TEXT TO READ -
>> Start
Tralee – Arnie’s Irish Coastal Masterpiece
Tralee Golf Club was the third of eight courses I and a group of friends played in Ireland in a trip arranged through our friend Barry McGuigan of Golf Travel NI. The first course was the magnificent and frankly on this trip, incomparable Old Head which I described hole by hole in this post. The second course was Waterville which we played mostly in a driving rain. Although certainly a great course, conditions were such that I really got few decent pictures and am not writing a post on it. Here’s a shot of Brian carrying his bag to probably the most famous hole on the course, No. 12 the Mass Hole. In the 1700’s local Catholics would gather here to celebrate the Mass which was outlawed on pain of death.
Brian must have felt the religious fervour for golf go out of him and his foursome as they packed it an after this hole. Too bad because they missed the great finishing holes, particularly 18.
History of Tralee Golf Club
I suspect that most people who travel to Britain and Ireland to play the links courses expect that the courses will have a pedigree of at least a century if not much more than that. In Ireland think Royal Dublin – 1885, Portrush – 1888, Royal County Down – 1889 and two we’ll play on this trip, Lahinch – 1892 and Ballybunion – 1893. However, not all links courses have the patina of age and history. Tralee does have a pedigree – the first course opened in 1896 and has been followed by several more in different locations. But the course we’ll play today was opened only in 1984 after the members acquired an absolutely gorgeous piece of property just to the north of the city. This in turn attracted the attention of Arnold Palmer, two time winner of The Open and one of the first of the great professional golfers to turn his hand to course design. His first design was a nine holer just outside his home town of Latrobe, Pa. in 1967 and was followed by 300 more by Arnold Palmer Design before his death.
>> End
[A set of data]
>> Start
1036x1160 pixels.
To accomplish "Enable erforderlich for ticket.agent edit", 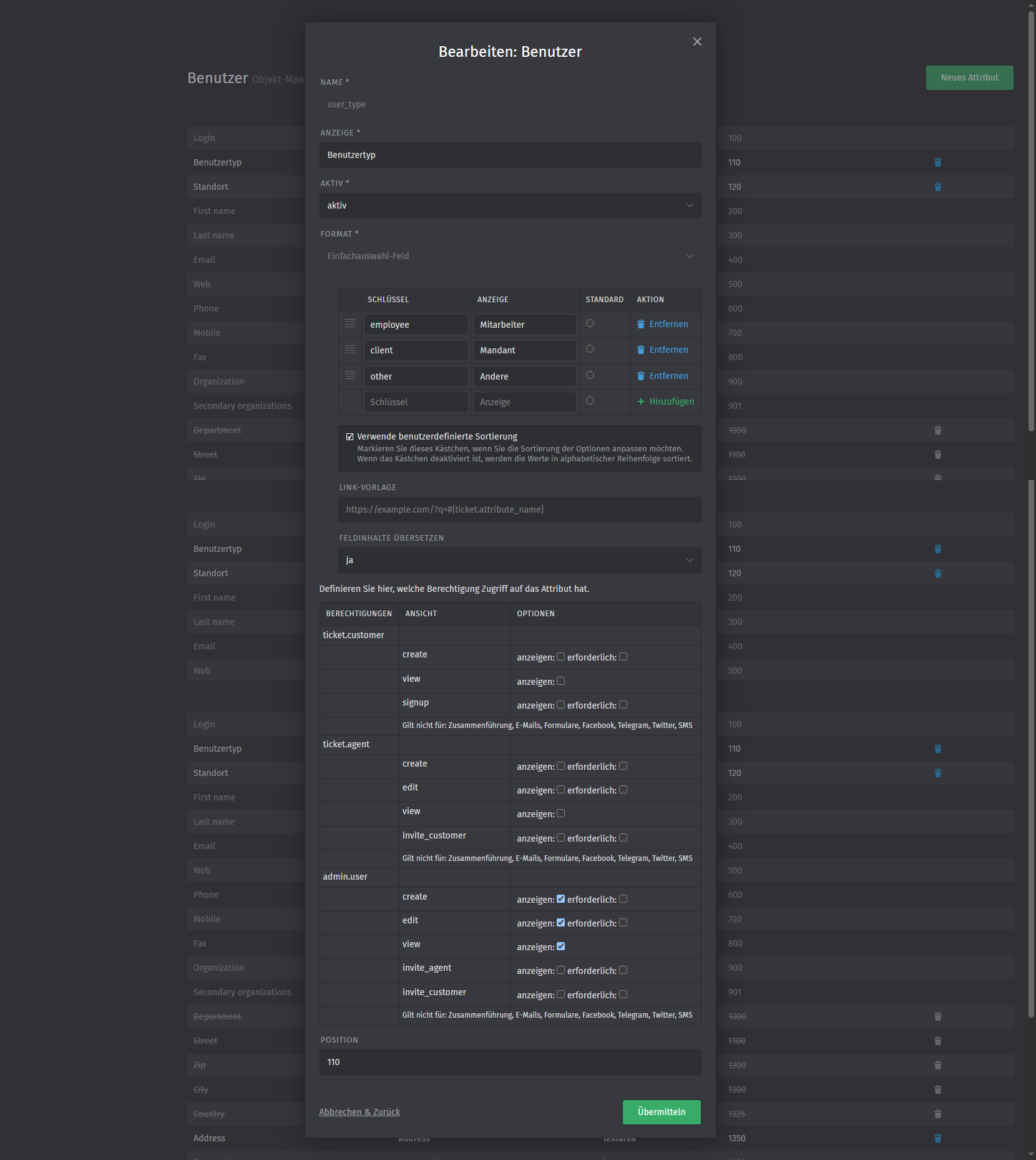I will (x=623, y=790).
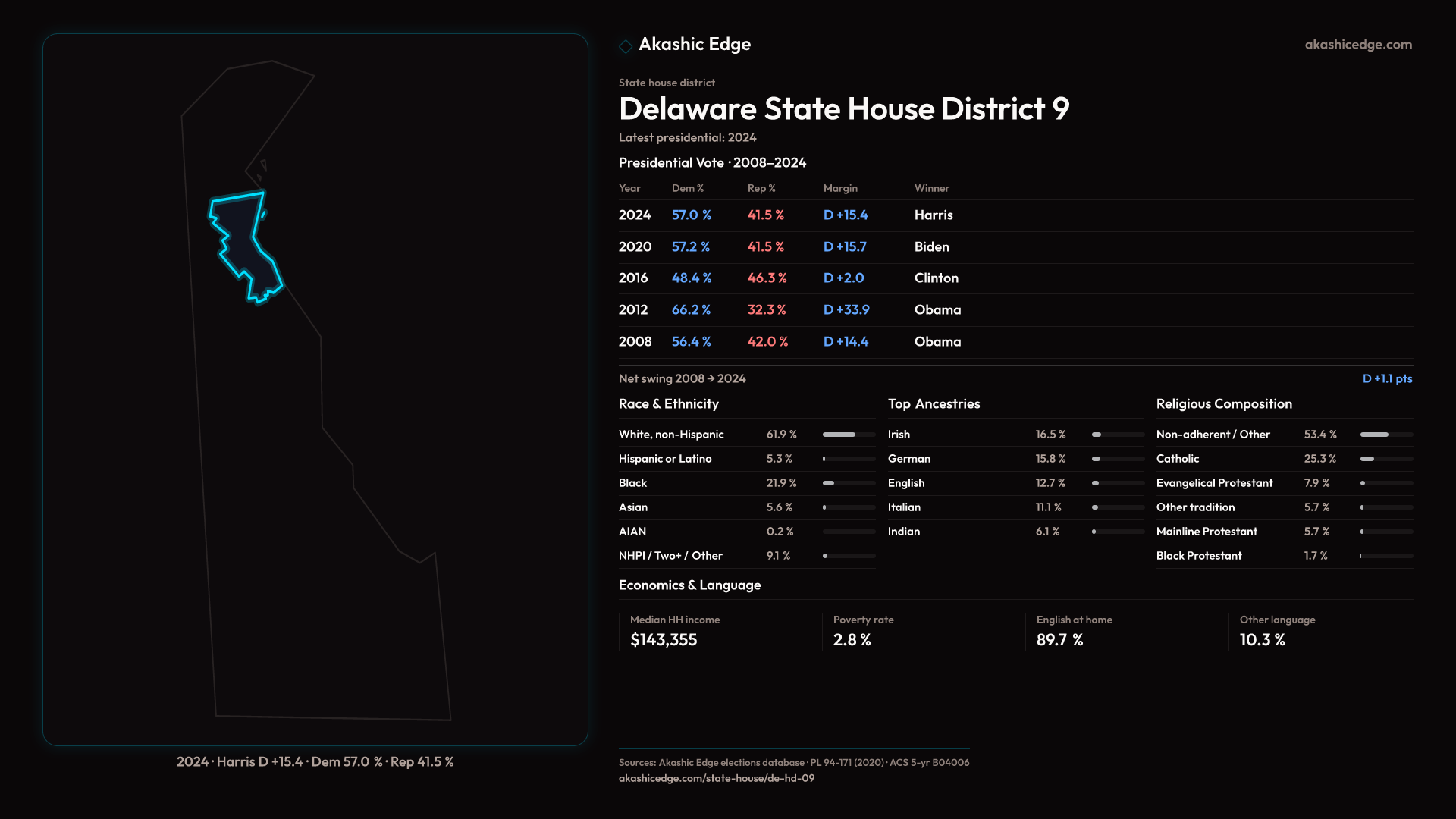Click the Median HH income value $143,355
Viewport: 1456px width, 819px height.
pos(664,640)
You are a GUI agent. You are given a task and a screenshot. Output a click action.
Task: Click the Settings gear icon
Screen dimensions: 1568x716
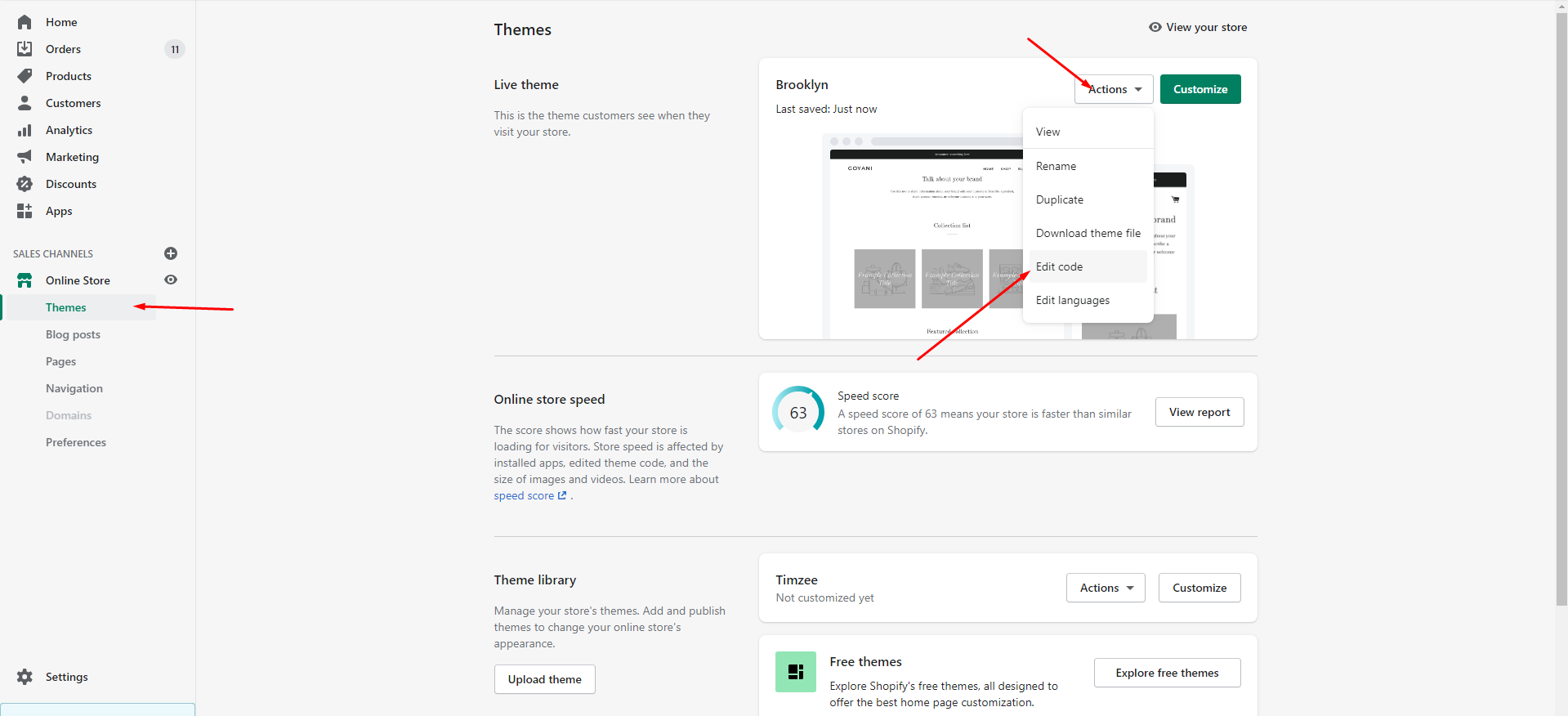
>> End
SET PROBLEM 1 - In the Tralee golf text, why does the author skip a post on the Waterville course? Answer in one to three sentences.
SET PROBLEM 2 - Carry on the Tralee golf text from the point where it stops.

REPLY 1 - The group played Waterville mostly in a driving rain. Conditions were such that the author got few decent pictures of the course.

REPLY 2 -
According to the course’s website Arnie said “I have never come across a piece of land so ideally suited for the building of a golf course”.
The course is located on a spit of land that is bordered on three sides by water including the narrow mouth of Cuan Bhearrūin bay. The most prominent feature is the huge sand dunes that come into play on many holes, particularly on the back nine. Arnie didn’t have to move a lot of earth to create this golf course, Mother Nature took care of that on her own.
The clubhouse is modern looking and not overly ostentatious. I found the staff very friendly and in fact I bought a pair of Sketcher’s golf shoes which were 40% off plus I get the VAT back so it was a very good deal indeed.
This is the driving range with the boys warming up. I honestly don’t remember it being as cold as the clothes they are wearing would suggest.
Arnie, looking larger than life, is there to greet you as you head to the first tee.
For this round we have decided to got it alone with just trolleys (pullcarts) and a single forecaddie per foursome and play the greens at 6,247 yards.
Tralee No. 1 – Mucklough
This is a 369 yard par 4 that has a very generous landing area. About the only way you can screw up is to hit one of those four bunkers.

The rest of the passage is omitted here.